• Dataset records:

------------------------------------

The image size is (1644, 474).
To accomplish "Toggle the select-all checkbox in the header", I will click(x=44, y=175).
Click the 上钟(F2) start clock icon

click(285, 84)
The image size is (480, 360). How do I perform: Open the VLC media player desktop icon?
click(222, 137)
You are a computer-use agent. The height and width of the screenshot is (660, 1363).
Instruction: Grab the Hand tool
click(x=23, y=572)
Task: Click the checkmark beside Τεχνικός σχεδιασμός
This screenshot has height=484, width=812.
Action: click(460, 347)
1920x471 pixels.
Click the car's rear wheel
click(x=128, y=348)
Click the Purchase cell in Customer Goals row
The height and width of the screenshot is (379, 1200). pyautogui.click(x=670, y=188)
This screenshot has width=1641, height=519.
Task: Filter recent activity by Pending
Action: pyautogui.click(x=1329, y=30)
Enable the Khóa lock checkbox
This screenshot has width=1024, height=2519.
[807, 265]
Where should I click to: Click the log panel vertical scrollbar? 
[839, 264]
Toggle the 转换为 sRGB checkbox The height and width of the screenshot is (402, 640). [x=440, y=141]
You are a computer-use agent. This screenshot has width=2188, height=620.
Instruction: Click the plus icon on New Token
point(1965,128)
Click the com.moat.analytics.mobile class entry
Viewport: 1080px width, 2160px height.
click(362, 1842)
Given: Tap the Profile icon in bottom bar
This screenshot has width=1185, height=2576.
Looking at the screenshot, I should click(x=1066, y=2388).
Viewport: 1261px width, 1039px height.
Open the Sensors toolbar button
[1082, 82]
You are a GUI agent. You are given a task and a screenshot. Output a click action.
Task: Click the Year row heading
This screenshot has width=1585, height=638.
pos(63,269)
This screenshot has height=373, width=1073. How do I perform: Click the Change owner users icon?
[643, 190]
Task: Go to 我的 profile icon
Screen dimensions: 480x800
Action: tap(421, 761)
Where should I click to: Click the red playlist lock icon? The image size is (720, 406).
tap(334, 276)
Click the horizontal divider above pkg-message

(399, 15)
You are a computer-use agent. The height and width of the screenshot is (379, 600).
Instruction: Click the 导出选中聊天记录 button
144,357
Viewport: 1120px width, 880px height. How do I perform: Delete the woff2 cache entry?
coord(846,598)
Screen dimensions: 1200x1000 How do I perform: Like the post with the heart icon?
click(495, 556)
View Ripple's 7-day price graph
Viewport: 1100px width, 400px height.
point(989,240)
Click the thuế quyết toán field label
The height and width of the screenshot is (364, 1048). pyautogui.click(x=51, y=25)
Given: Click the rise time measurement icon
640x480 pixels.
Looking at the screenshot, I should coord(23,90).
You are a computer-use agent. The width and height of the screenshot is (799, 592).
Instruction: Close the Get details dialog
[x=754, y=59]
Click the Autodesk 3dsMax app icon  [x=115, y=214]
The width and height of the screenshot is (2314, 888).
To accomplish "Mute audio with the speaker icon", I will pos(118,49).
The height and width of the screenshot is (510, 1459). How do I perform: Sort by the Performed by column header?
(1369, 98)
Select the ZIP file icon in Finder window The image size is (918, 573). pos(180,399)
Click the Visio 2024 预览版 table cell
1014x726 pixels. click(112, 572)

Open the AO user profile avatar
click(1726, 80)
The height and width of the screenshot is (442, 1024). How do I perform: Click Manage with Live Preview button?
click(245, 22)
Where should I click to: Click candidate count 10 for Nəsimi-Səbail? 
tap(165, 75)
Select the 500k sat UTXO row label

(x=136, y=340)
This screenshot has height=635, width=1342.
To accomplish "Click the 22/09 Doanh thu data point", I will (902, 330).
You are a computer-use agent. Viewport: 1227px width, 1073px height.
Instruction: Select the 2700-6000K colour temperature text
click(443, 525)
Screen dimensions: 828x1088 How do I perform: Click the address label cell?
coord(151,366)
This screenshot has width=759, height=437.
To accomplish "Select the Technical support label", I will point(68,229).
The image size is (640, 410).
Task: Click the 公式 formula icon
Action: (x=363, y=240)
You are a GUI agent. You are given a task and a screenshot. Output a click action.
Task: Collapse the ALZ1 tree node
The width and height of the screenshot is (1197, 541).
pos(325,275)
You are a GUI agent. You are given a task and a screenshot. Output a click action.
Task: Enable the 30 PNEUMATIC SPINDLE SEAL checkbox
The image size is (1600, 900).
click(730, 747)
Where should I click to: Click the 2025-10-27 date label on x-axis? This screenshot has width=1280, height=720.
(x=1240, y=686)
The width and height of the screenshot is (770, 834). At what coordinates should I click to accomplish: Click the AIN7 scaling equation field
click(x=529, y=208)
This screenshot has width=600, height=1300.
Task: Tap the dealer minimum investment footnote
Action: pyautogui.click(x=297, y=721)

------------------------------------

• Task instructions: Give the data again in full, exactly.

• Finished task:
The image size is (1644, 474).
To accomplish "Toggle the select-all checkbox in the header", I will click(x=44, y=175).
Click the 上钟(F2) start clock icon

click(285, 84)
The image size is (480, 360). How do I perform: Open the VLC media player desktop icon?
click(222, 137)
You are a computer-use agent. The height and width of the screenshot is (660, 1363).
Instruction: Grab the Hand tool
click(x=23, y=572)
Task: Click the checkmark beside Τεχνικός σχεδιασμός
This screenshot has height=484, width=812.
Action: click(460, 347)
1920x471 pixels.
Click the car's rear wheel
click(x=128, y=348)
Click the Purchase cell in Customer Goals row
The height and width of the screenshot is (379, 1200). pyautogui.click(x=670, y=188)
This screenshot has width=1641, height=519.
Task: Filter recent activity by Pending
Action: pyautogui.click(x=1329, y=30)
Enable the Khóa lock checkbox
This screenshot has width=1024, height=2519.
[807, 265]
Where should I click to: Click the log panel vertical scrollbar? 
[839, 264]
Toggle the 转换为 sRGB checkbox The height and width of the screenshot is (402, 640). [x=440, y=141]
You are a computer-use agent. This screenshot has width=2188, height=620.
Instruction: Click the plus icon on New Token
point(1965,128)
Click the com.moat.analytics.mobile class entry
Viewport: 1080px width, 2160px height.
click(362, 1842)
Given: Tap the Profile icon in bottom bar
This screenshot has width=1185, height=2576.
Looking at the screenshot, I should click(x=1066, y=2388).
Viewport: 1261px width, 1039px height.
Open the Sensors toolbar button
[1082, 82]
You are a GUI agent. You are given a task and a screenshot. Output a click action.
Task: Click the Year row heading
This screenshot has width=1585, height=638.
pos(63,269)
This screenshot has height=373, width=1073. How do I perform: Click the Change owner users icon?
[643, 190]
Task: Go to 我的 profile icon
Screen dimensions: 480x800
Action: tap(421, 761)
Where should I click to: Click the red playlist lock icon? The image size is (720, 406).
tap(334, 276)
Click the horizontal divider above pkg-message

(399, 15)
You are a computer-use agent. The height and width of the screenshot is (379, 600).
Instruction: Click the 导出选中聊天记录 button
144,357
Viewport: 1120px width, 880px height. How do I perform: Delete the woff2 cache entry?
coord(846,598)
Screen dimensions: 1200x1000 How do I perform: Like the post with the heart icon?
click(495, 556)
View Ripple's 7-day price graph
Viewport: 1100px width, 400px height.
point(989,240)
Click the thuế quyết toán field label
The height and width of the screenshot is (364, 1048). pyautogui.click(x=51, y=25)
Given: Click the rise time measurement icon
640x480 pixels.
Looking at the screenshot, I should coord(23,90).
You are a computer-use agent. The width and height of the screenshot is (799, 592).
Instruction: Close the Get details dialog
[x=754, y=59]
Click the Autodesk 3dsMax app icon  [x=115, y=214]
The width and height of the screenshot is (2314, 888).
To accomplish "Mute audio with the speaker icon", I will pos(118,49).
The height and width of the screenshot is (510, 1459). How do I perform: Sort by the Performed by column header?
(1369, 98)
Select the ZIP file icon in Finder window The image size is (918, 573). pos(180,399)
Click the Visio 2024 预览版 table cell
1014x726 pixels. click(112, 572)

Open the AO user profile avatar
click(1726, 80)
The height and width of the screenshot is (442, 1024). How do I perform: Click Manage with Live Preview button?
click(245, 22)
Where should I click to: Click candidate count 10 for Nəsimi-Səbail? 
tap(165, 75)
Select the 500k sat UTXO row label

(x=136, y=340)
This screenshot has height=635, width=1342.
To accomplish "Click the 22/09 Doanh thu data point", I will (902, 330).
You are a computer-use agent. Viewport: 1227px width, 1073px height.
Instruction: Select the 2700-6000K colour temperature text
click(443, 525)
Screen dimensions: 828x1088 How do I perform: Click the address label cell?
coord(151,366)
This screenshot has width=759, height=437.
To accomplish "Select the Technical support label", I will point(68,229).
The image size is (640, 410).
Task: Click the 公式 formula icon
Action: (x=363, y=240)
You are a GUI agent. You are given a task and a screenshot. Output a click action.
Task: Collapse the ALZ1 tree node
The width and height of the screenshot is (1197, 541).
pos(325,275)
You are a GUI agent. You are given a task and a screenshot. Output a click action.
Task: Enable the 30 PNEUMATIC SPINDLE SEAL checkbox
The image size is (1600, 900).
click(730, 747)
Where should I click to: Click the 2025-10-27 date label on x-axis? This screenshot has width=1280, height=720.
(x=1240, y=686)
The width and height of the screenshot is (770, 834). At what coordinates should I click to accomplish: Click the AIN7 scaling equation field
click(x=529, y=208)
This screenshot has width=600, height=1300.
Task: Tap the dealer minimum investment footnote
Action: pyautogui.click(x=297, y=721)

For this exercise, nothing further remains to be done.